The next wave of AI hype will be geopolitical. You pay

The popular view of generative AI is that it is unjustifiably expensive, chronically wasteful, rarely useful, and forced on the general public for ideological reasons, even as it degrades the services they rely on. Governments will certainly be behind it.

So says Barclays:

The initial wave of artificial intelligence is in full swing, fueled in large part by billions of dollars in hyperscale. Concerns with Nvidia and ultimately the second wave of the AI ​​ecosystem is why the next pocket of dollars comes from a time when hyperscale capex won’t be able to move further into AI or grow meaningfully year-over-year.

In recent months, we have seen a growing initiative by nations around the world to quickly educate themselves and stay at the forefront of AI’s powerful potential. In practical terms, this represented public announcements of multi-hundred-million and even billion-dollar spending plans from several countries (Saudi Arabia, Singapore, Germany, UK, India) that will go towards supporting the AI ​​hardware ecosystem.

AI’s private sector cash burn is already sovereign-sized. The joint capital of Amazon, Meta, Google and Microsoft will be around $200 billion this year according to Bernstein Research.

These sunk costs must yield some kind of return by the time depreciation hits their income statement. Continued acceleration in investment growth depends on companies finding something the public wants to buy. Their need for income may soon become urgent, and current concepts are not encouraging.

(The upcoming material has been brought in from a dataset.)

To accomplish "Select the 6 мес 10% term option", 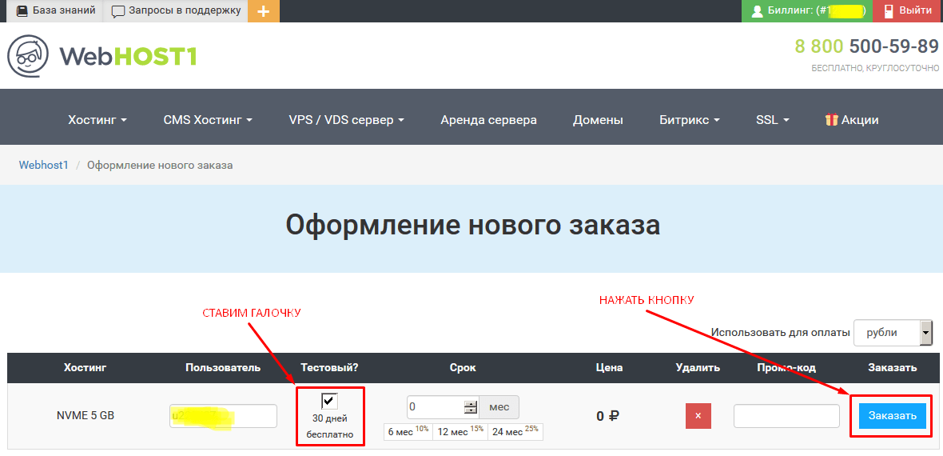I will pos(408,431).
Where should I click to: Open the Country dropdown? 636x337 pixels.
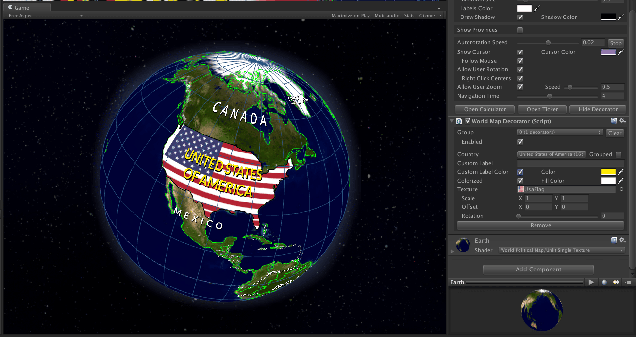(551, 154)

But because political leaders care more about one-time improvements than ROIC, taxpayer-subsidized AI may continue to boom even after the corporate bubble bursts.

Barclays estimated in a recent report that if the countries of the former China matched the US’s $4 billion in AI spending, on a GDP basis, it would add another $3.5 billion:

For Nvidia, this represents barely a month’s revenue. More important is the replacement cycle.

Barclays estimates that hardware purchases will become obsolete within two years. As AI hardware gets bigger and more expensive, aggregate annual government spending could easily exceed $25 billion very quickly:

Overall, we see AI as the most powerful enabler of technological progress as well as a major security risk as hostile countries increase capabilities, which ultimately justifies our estimated spending and gives us confidence that the numbers should increase substantially.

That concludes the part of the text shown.